Pour redresser cette barre tordue, il faut plusieurs années de pratique continue avant de corriger quelque peu les impairs. Pendant ce temps, ce sont des générations de Béninois que l’école a sacrifiées et continue de sacrifier. La multiplication de la population scolaire ces dix dernières années se conjugue avec une raréfaction des ressources dans un environnement où l’improvisation règne.

Car les « formations» octroyées dans les écoles professionnelles sont de plus en plus dépassées par le colmatage pédagogique qui est de règle sous les cieux de l’Approche par compétence (APC). Cette approche pédagogique qui accorde une place de choix à l’apprenant devenu artisan de son propre savoir, repose malheureusement sur des bases matérielles et didactiques très fragiles. Par exemple, chaque année, les programmes sont remaniés de classe en classe, de matière en matière.

Les corrections apportées sont quotidiennes, tandis que les conseillers pédagogiques et inspecteurs, même parmi les plus compétents d’entre eux, se voient obligés d’inventer à leurs propres aunes des règles remises en cause par d’autres. Cette fabrication artisanale de règles qui changent à tout bout de champ (à tout bout de «formation») sape les bases de la formation elle-même. De sorte que les «doyens» eux-mêmes se perdent dans les nouvelles règles et préfèrent ressasser leurs anciennes fiches. Les enseignants sont alors confrontés à une multiplicité de concepts aussi flous que pertinents…mais dont l’ensemble concourt à les embrouiller pour de bon. Il était important voire salutaire que l’Etat arrête le massacre en imposant clairement des choix responsables pour le futur.

C’est-à-dire mettre fin à l’APC dans les matières où l’impréparation a atteint un seuil critique. Non, depuis que le forum sur le secteur de l’éducation a recommandé la poursuite des nouveaux programmes baptisés APC, l’improvisation est allée de paire avec les détresses du système qui sont : effectif pléthorique dans les classes, insuffisance d’outils didactiques, environnement institutionnel inapproprié…Mais le forum lui-même ne pouvait faire autre chose que cette recommandation puisqu’il a été animé de bout en bout par ceux qui ont conçu le programme et en ont bénéficié jusqu’ici. Ne leur demandez pas de tuer la poule qui les a si généreusement nourris des années durant.

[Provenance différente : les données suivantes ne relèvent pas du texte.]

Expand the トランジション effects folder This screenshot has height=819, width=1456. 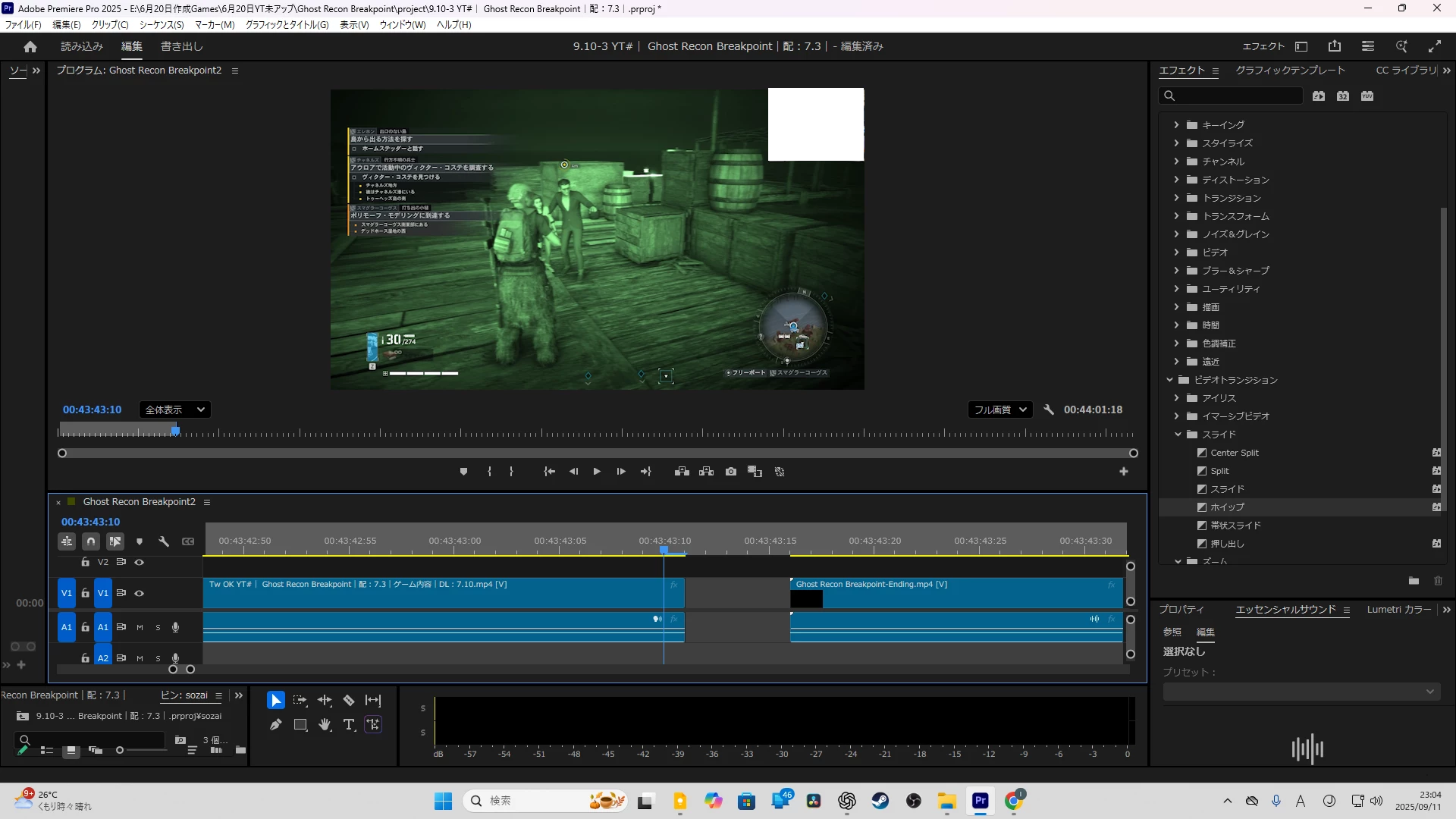coord(1176,198)
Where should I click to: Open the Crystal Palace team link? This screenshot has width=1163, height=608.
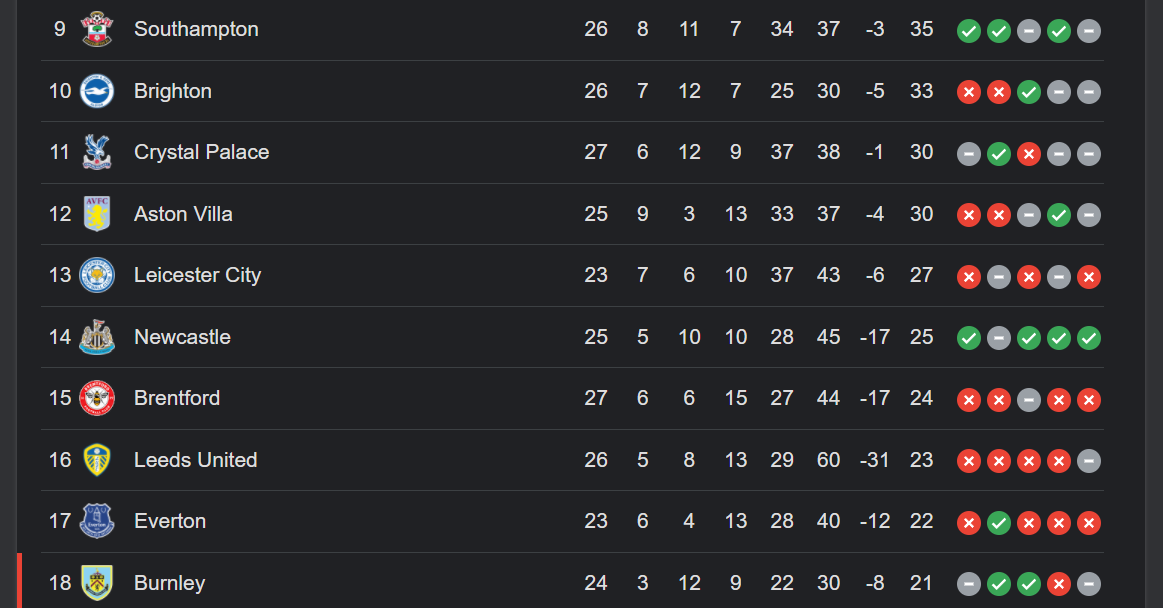(x=202, y=153)
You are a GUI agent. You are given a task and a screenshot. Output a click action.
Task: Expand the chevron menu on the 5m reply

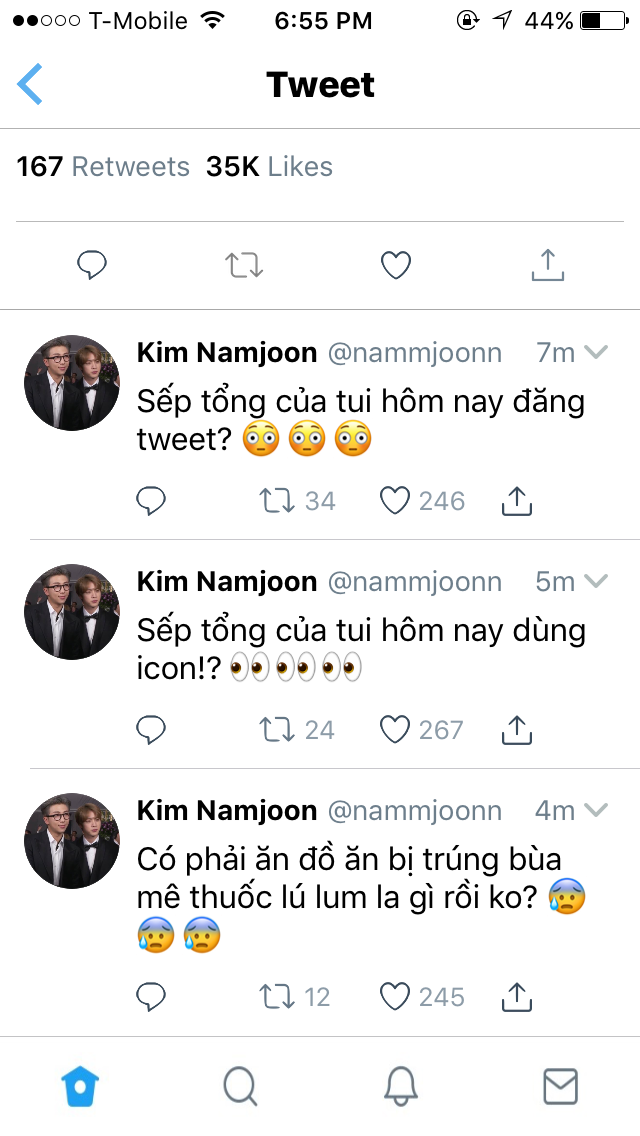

Confrontés depuis tant d’années à l’exigüité de son budget éducatif, le gouvernement est aujourd’hui tenu de former par vagues entières une génération d’enseignants recrutés sur le tas lors des reversements massifs de 2006 et 2007. L’exercice a tout l’air d’un sauvetage en haute mer : il est risqué et périlleux. Ici, nous avons affaire à des milliers d’enseignants qui ont des diplômes universitaires ne correspondant pas toujours aux matières enseignées dans les classes.

 Des juristes enseignent le Français, des économistes tiennent des classes de terminales en mathématique et des spécialistes de psychologie font SVT. Dans le même temps, beaucoup ont les diplômes de leur matière d’enseignement. Ils seront pourtant tous titulaires des mêmes diplômes professionnels à la fin desdites «formations».

Le syndicalisme aidant, chacun sera protégé par les grèves et les pressions orchestrées sur les autorités pour faire valider l’incongru. S’il est vrai qu’en matière pédagogique seule la pratique continue confère une qualification réelle, il n’est pas vrai que l’Etat puisse institutionnaliser un telle complaisance.

La formation pédagogique qui commence ce jour pose ainsi des problèmes de fond qui tiennent moins à la nécessité pour l’Etat de recaser une frange d’enseignants, qu’à l’impératif absolu d’assurer un enseignement de qualité aux Béninois d’aujourd’hui pour le développement du Bénin de demain.